Content starts

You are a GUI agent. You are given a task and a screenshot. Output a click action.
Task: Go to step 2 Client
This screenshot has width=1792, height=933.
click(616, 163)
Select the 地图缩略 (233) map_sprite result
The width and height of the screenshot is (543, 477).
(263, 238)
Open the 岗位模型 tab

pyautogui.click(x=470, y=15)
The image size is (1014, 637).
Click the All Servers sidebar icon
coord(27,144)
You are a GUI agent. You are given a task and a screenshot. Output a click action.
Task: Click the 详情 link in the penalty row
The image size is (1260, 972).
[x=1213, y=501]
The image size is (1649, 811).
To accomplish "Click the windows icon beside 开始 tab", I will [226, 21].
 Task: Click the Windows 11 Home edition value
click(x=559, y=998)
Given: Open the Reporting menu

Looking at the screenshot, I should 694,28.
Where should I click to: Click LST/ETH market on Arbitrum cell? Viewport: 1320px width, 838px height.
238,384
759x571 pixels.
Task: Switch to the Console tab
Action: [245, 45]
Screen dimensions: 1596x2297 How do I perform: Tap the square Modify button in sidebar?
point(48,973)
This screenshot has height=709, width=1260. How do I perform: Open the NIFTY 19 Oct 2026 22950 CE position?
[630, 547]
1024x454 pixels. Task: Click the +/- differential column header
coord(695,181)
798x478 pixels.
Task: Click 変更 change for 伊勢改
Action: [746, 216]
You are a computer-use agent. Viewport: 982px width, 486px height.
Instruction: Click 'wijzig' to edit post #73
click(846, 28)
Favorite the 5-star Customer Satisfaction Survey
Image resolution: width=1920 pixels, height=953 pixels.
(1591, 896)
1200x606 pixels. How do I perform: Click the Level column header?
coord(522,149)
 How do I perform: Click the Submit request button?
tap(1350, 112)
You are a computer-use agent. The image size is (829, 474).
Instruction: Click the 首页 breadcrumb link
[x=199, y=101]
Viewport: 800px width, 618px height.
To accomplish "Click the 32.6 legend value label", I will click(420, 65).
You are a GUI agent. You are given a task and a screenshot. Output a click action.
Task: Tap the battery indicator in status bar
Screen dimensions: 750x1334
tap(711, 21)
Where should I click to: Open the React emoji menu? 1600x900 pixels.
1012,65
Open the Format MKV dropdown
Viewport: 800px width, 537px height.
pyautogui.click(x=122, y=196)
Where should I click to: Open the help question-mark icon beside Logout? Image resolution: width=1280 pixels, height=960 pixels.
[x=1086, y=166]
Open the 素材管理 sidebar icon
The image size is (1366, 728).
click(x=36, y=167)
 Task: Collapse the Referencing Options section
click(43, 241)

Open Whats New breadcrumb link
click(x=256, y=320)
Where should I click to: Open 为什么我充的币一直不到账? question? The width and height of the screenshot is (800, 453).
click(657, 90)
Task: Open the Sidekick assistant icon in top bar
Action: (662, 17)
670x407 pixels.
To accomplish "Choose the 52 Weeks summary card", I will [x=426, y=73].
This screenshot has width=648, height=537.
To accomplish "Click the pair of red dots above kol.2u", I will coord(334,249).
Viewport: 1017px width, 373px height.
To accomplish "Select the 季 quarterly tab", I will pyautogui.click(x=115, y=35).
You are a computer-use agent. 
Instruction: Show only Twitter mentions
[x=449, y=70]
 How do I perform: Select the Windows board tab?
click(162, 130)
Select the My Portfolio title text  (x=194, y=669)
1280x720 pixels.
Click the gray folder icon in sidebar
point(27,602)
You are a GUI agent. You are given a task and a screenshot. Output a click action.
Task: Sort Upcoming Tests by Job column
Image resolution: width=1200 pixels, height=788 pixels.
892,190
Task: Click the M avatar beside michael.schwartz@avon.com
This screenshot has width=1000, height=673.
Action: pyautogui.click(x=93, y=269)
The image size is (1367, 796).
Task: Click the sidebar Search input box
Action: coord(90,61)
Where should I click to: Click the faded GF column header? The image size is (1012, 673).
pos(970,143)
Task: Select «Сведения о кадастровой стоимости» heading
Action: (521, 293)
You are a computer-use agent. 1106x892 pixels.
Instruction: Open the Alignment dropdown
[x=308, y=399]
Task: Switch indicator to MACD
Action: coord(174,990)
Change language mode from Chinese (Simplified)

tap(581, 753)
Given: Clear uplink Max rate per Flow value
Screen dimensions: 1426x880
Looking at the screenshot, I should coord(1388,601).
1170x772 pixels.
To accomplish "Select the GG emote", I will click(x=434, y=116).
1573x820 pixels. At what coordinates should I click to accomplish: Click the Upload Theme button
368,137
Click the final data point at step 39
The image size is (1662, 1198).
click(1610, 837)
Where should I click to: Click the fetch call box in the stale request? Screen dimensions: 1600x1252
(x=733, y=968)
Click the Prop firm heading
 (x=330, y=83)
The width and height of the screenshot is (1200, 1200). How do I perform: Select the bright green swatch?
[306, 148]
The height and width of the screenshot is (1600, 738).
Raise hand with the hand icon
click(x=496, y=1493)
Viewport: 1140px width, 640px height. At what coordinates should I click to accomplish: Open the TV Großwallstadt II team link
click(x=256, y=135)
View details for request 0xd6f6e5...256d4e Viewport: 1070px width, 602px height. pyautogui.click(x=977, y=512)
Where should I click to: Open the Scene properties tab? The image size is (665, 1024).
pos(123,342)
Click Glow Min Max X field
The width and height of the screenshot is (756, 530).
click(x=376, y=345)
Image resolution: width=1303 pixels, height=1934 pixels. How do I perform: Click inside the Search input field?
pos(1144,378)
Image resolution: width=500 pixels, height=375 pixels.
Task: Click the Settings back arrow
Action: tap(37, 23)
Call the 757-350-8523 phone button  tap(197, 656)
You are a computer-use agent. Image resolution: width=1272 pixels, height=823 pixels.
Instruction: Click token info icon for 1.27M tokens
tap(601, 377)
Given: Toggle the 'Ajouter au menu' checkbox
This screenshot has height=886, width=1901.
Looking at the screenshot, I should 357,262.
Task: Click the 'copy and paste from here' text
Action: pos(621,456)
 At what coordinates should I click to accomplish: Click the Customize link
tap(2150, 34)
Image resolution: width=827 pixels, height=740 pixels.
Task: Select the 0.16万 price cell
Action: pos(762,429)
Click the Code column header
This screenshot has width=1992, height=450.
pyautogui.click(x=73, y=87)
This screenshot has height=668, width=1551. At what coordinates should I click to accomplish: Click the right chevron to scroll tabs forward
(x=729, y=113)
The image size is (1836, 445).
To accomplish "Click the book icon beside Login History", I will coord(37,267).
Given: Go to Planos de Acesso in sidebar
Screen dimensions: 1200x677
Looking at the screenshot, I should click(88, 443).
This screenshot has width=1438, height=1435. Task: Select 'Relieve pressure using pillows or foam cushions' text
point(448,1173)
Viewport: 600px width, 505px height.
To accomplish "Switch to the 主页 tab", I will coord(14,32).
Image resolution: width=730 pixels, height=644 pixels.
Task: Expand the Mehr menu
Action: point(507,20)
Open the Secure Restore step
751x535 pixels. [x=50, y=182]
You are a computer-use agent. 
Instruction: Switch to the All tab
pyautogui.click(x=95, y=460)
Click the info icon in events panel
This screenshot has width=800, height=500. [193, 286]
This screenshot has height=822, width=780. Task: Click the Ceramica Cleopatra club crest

Content ends

Assignment –
Output the records in full. Match them exactly.

Task answer –
You are a GUI agent. You are given a task and a screenshot. Output a click action.
Task: Go to step 2 Client
This screenshot has width=1792, height=933.
click(616, 163)
Select the 地图缩略 (233) map_sprite result
The width and height of the screenshot is (543, 477).
(263, 238)
Open the 岗位模型 tab

pyautogui.click(x=470, y=15)
The image size is (1014, 637).
Click the All Servers sidebar icon
coord(27,144)
You are a GUI agent. You are given a task and a screenshot. Output a click action.
Task: Click the 详情 link in the penalty row
The image size is (1260, 972).
[x=1213, y=501]
The image size is (1649, 811).
To accomplish "Click the windows icon beside 开始 tab", I will [226, 21].
 Task: Click the Windows 11 Home edition value
click(x=559, y=998)
Given: Open the Reporting menu

Looking at the screenshot, I should 694,28.
Where should I click to: Click LST/ETH market on Arbitrum cell? Viewport: 1320px width, 838px height.
238,384
759x571 pixels.
Task: Switch to the Console tab
Action: [245, 45]
Screen dimensions: 1596x2297 How do I perform: Tap the square Modify button in sidebar?
point(48,973)
This screenshot has height=709, width=1260. How do I perform: Open the NIFTY 19 Oct 2026 22950 CE position?
[630, 547]
1024x454 pixels. Task: Click the +/- differential column header
coord(695,181)
798x478 pixels.
Task: Click 変更 change for 伊勢改
Action: [746, 216]
You are a computer-use agent. Viewport: 982px width, 486px height.
Instruction: Click 'wijzig' to edit post #73
click(846, 28)
Favorite the 5-star Customer Satisfaction Survey
Image resolution: width=1920 pixels, height=953 pixels.
(1591, 896)
1200x606 pixels. How do I perform: Click the Level column header?
coord(522,149)
 How do I perform: Click the Submit request button?
tap(1350, 112)
You are a computer-use agent. The image size is (829, 474).
Instruction: Click the 首页 breadcrumb link
[x=199, y=101]
Viewport: 800px width, 618px height.
To accomplish "Click the 32.6 legend value label", I will click(420, 65).
You are a GUI agent. You are given a task and a screenshot. Output a click action.
Task: Tap the battery indicator in status bar
Screen dimensions: 750x1334
tap(711, 21)
Where should I click to: Open the React emoji menu? 1600x900 pixels.
1012,65
Open the Format MKV dropdown
Viewport: 800px width, 537px height.
pyautogui.click(x=122, y=196)
Where should I click to: Open the help question-mark icon beside Logout? Image resolution: width=1280 pixels, height=960 pixels.
[x=1086, y=166]
Open the 素材管理 sidebar icon
The image size is (1366, 728).
click(x=36, y=167)
 Task: Collapse the Referencing Options section
click(43, 241)

Open Whats New breadcrumb link
click(x=256, y=320)
Where should I click to: Open 为什么我充的币一直不到账? question? The width and height of the screenshot is (800, 453).
click(657, 90)
Task: Open the Sidekick assistant icon in top bar
Action: (662, 17)
670x407 pixels.
To accomplish "Choose the 52 Weeks summary card", I will [x=426, y=73].
This screenshot has width=648, height=537.
To accomplish "Click the pair of red dots above kol.2u", I will coord(334,249).
Viewport: 1017px width, 373px height.
To accomplish "Select the 季 quarterly tab", I will pyautogui.click(x=115, y=35).
You are a computer-use agent. 
Instruction: Show only Twitter mentions
[x=449, y=70]
 How do I perform: Select the Windows board tab?
click(162, 130)
Select the My Portfolio title text  (x=194, y=669)
1280x720 pixels.
Click the gray folder icon in sidebar
point(27,602)
You are a GUI agent. You are given a task and a screenshot. Output a click action.
Task: Sort Upcoming Tests by Job column
Image resolution: width=1200 pixels, height=788 pixels.
892,190
Task: Click the M avatar beside michael.schwartz@avon.com
This screenshot has width=1000, height=673.
Action: pyautogui.click(x=93, y=269)
The image size is (1367, 796).
Task: Click the sidebar Search input box
Action: coord(90,61)
Where should I click to: Click the faded GF column header? The image size is (1012, 673).
pos(970,143)
Task: Select «Сведения о кадастровой стоимости» heading
Action: (521, 293)
You are a computer-use agent. 1106x892 pixels.
Instruction: Open the Alignment dropdown
[x=308, y=399]
Task: Switch indicator to MACD
Action: coord(174,990)
Change language mode from Chinese (Simplified)

tap(581, 753)
Given: Clear uplink Max rate per Flow value
Screen dimensions: 1426x880
Looking at the screenshot, I should coord(1388,601).
1170x772 pixels.
To accomplish "Select the GG emote", I will click(x=434, y=116).
1573x820 pixels. At what coordinates should I click to accomplish: Click the Upload Theme button
368,137
Click the final data point at step 39
The image size is (1662, 1198).
click(1610, 837)
Where should I click to: Click the fetch call box in the stale request? Screen dimensions: 1600x1252
(x=733, y=968)
Click the Prop firm heading
 (x=330, y=83)
The width and height of the screenshot is (1200, 1200). How do I perform: Select the bright green swatch?
[306, 148]
The height and width of the screenshot is (1600, 738).
Raise hand with the hand icon
click(x=496, y=1493)
Viewport: 1140px width, 640px height. At what coordinates should I click to accomplish: Open the TV Großwallstadt II team link
click(x=256, y=135)
View details for request 0xd6f6e5...256d4e Viewport: 1070px width, 602px height. pyautogui.click(x=977, y=512)
Where should I click to: Open the Scene properties tab? The image size is (665, 1024).
pos(123,342)
Click Glow Min Max X field
The width and height of the screenshot is (756, 530).
click(x=376, y=345)
Image resolution: width=1303 pixels, height=1934 pixels. How do I perform: Click inside the Search input field?
pos(1144,378)
Image resolution: width=500 pixels, height=375 pixels.
Task: Click the Settings back arrow
Action: tap(37, 23)
Call the 757-350-8523 phone button  tap(197, 656)
You are a computer-use agent. Image resolution: width=1272 pixels, height=823 pixels.
Instruction: Click token info icon for 1.27M tokens
tap(601, 377)
Given: Toggle the 'Ajouter au menu' checkbox
This screenshot has height=886, width=1901.
Looking at the screenshot, I should 357,262.
Task: Click the 'copy and paste from here' text
Action: pos(621,456)
 At what coordinates should I click to accomplish: Click the Customize link
tap(2150, 34)
Image resolution: width=827 pixels, height=740 pixels.
Task: Select the 0.16万 price cell
Action: pos(762,429)
Click the Code column header
This screenshot has width=1992, height=450.
pyautogui.click(x=73, y=87)
This screenshot has height=668, width=1551. At what coordinates should I click to accomplish: Click the right chevron to scroll tabs forward
(x=729, y=113)
The image size is (1836, 445).
To accomplish "Click the book icon beside Login History", I will coord(37,267).
Given: Go to Planos de Acesso in sidebar
Screen dimensions: 1200x677
Looking at the screenshot, I should click(88, 443).
This screenshot has width=1438, height=1435. Task: Select 'Relieve pressure using pillows or foam cushions' text
point(448,1173)
Viewport: 600px width, 505px height.
To accomplish "Switch to the 主页 tab", I will coord(14,32).
Image resolution: width=730 pixels, height=644 pixels.
Task: Expand the Mehr menu
Action: point(507,20)
Open the Secure Restore step
751x535 pixels. [x=50, y=182]
You are a computer-use agent. 
Instruction: Switch to the All tab
pyautogui.click(x=95, y=460)
Click the info icon in events panel
This screenshot has width=800, height=500. [193, 286]
This screenshot has height=822, width=780. Task: Click the Ceramica Cleopatra club crest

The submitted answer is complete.